April 22, 2025

Research in Context: Designing proteins

Harnessing nature’s nanotechnology

Proteins perform many different functions in biology. This special Research in Context feature explores advances in scientists’ efforts to custom design proteins that can perform unique functions beneficial to human health.

A researcher pointing to a molecular structure on a computer monitor. S. Singha / Shutterstock

Proteins are the workhorses of biochemistry. Nearly every function in every living organism involves proteins at some point. Proteins do it all—from enzymes that enable chemical reactions, to fibers that provide structural support for cells, to hormones that carry signals between different organs and the receptors that receive those signals. They are extremely versatile molecular tools.

Some scientists aim to harness that versatility to create new proteins that can perform specific tasks. “Proteins are the ultimate miniature machines,” says Dr. Brian Kuhlman, who studies protein design at the University of North Carolina School of Medicine. “Any biological process you can think about, proteins are involved with. And so, we want to be able to design proteins that interact with naturally occurring proteins and regulate their behavior, to create new therapeutics or probes for understanding biology. More ambitiously, we want to design completely new proteins that perform functions not observed in nature.”

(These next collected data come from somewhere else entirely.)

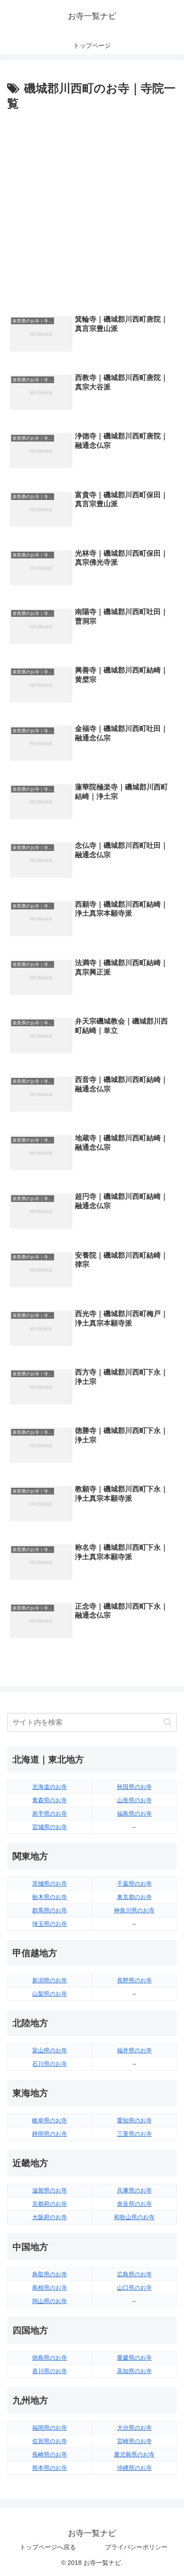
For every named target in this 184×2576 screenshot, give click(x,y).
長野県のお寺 (134, 1980)
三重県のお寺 (134, 2133)
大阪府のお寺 (49, 2217)
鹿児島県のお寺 (134, 2454)
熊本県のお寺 (49, 2468)
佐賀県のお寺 (49, 2441)
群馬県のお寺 (49, 1910)
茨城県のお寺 (49, 1883)
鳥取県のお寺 (49, 2274)
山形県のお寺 (134, 1800)
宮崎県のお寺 (134, 2441)
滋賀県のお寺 (49, 2190)
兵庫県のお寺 (134, 2190)
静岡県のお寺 (49, 2133)
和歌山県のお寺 (134, 2217)
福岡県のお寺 (49, 2427)
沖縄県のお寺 (134, 2468)
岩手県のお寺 (49, 1813)
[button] (168, 1722)
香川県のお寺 (49, 2371)
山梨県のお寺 (49, 1993)
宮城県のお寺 (49, 1827)
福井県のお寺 (134, 2050)
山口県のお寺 (134, 2287)
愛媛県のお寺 (134, 2357)
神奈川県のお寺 (134, 1910)
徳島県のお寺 (49, 2357)
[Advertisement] (92, 210)
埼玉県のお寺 (49, 1923)
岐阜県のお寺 (49, 2120)
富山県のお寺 (49, 2050)
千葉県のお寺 (134, 1883)
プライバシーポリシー (136, 2547)
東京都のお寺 (134, 1897)
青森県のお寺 (49, 1800)
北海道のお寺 (49, 1786)
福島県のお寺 (134, 1813)
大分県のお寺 (134, 2427)
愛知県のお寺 (134, 2120)
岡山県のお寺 (49, 2301)
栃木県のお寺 (49, 1897)
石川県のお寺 (49, 2063)
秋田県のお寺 (134, 1786)
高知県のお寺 (134, 2371)
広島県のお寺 (134, 2274)
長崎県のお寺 (49, 2454)
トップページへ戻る (48, 2547)
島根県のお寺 (49, 2287)
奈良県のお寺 (134, 2203)
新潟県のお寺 (49, 1980)
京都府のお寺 (49, 2203)
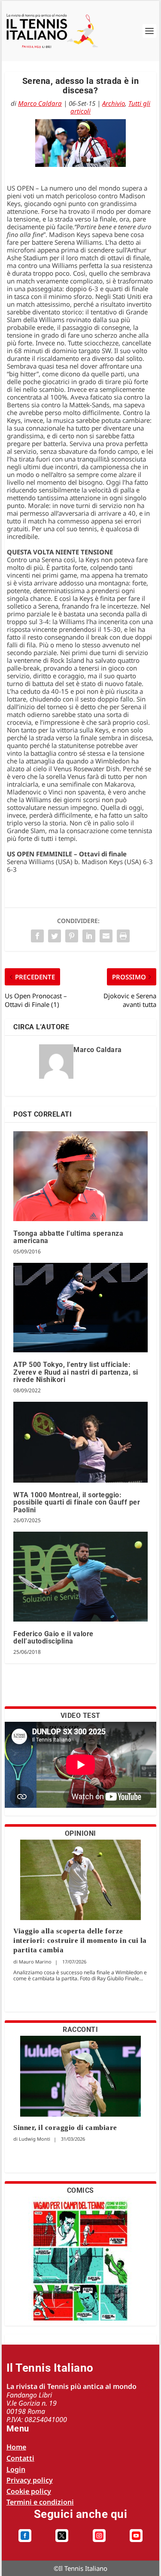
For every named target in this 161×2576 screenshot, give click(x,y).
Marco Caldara (40, 103)
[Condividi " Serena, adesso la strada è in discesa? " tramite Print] (123, 936)
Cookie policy (28, 2491)
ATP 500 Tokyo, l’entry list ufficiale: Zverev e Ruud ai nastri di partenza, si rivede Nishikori (75, 1372)
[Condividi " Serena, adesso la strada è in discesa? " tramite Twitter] (54, 936)
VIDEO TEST (80, 1715)
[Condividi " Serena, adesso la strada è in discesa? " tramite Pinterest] (71, 936)
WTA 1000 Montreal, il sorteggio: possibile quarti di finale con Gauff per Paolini (76, 1502)
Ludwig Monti (34, 2139)
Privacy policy (29, 2480)
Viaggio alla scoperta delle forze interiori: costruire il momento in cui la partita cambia (80, 1940)
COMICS (80, 2190)
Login (15, 2469)
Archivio (113, 103)
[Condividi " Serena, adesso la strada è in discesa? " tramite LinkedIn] (88, 936)
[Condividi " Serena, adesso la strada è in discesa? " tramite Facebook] (37, 936)
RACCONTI (80, 2029)
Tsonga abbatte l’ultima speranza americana (68, 1237)
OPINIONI (80, 1833)
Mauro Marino (35, 1961)
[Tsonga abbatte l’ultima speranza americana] (80, 1176)
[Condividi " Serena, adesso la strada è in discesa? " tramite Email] (106, 936)
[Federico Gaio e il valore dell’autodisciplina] (80, 1576)
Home (16, 2447)
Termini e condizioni (40, 2502)
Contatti (20, 2458)
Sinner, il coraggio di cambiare (65, 2128)
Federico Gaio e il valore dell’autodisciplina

Such bespoke proteins could serve many purposes. They might repair or remove the cause of a disease. They might make more effective vaccines. Or they could help to remove toxic substances from our bodies or our environment. Recent technological advances, particularly in artificial intelligence (AI) have made protein design increasingly feasible.

Predicting protein shapes

Illustration of a molecular structure emerging from a computer screen. ilyas / Adobe Stock

One way to design a new protein is to start with an existing protein and modify it to change its function. While this can work in many cases, it restricts the available options to ones that at least somewhat resemble existing proteins. Ideally, scientists would like to be able to design proteins from scratch, a process called de novo design. But doing this requires first solving a different problem: what controls a protein’s shape?

A protein starts off as a long chain of small units called amino acids. There are 20 different amino acids found in naturally occurring proteins, with varying structures and chemical properties. Once these amino acids are strung together, the chain can fold up into a specific three-dimensional shape that is necessary for its function. Lots of different shapes and lots of different functions are possible. How does a particular protein find the specific shape it needs out of the vast range of possibilities?

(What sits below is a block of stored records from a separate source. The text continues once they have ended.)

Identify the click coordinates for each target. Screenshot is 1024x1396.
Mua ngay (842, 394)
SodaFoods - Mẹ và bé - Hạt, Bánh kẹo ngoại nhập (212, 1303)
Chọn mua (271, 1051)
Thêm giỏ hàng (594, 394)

In the early 1960’s, an NIH researcher, Dr. Christian Anfinsen, found that several unfolded proteins could refold into their proper shapes without any outside help. Thus, he concluded that a protein’s folded shape must be determined by its unique sequence of amino acids. For this discovery, Anfinsen received the Nobel Prize in Chemistry for 1972.

But how does the amino acid sequence determine the shape? If we know that, we should be able to predict what structure a given protein will adopt just by knowing its sequence.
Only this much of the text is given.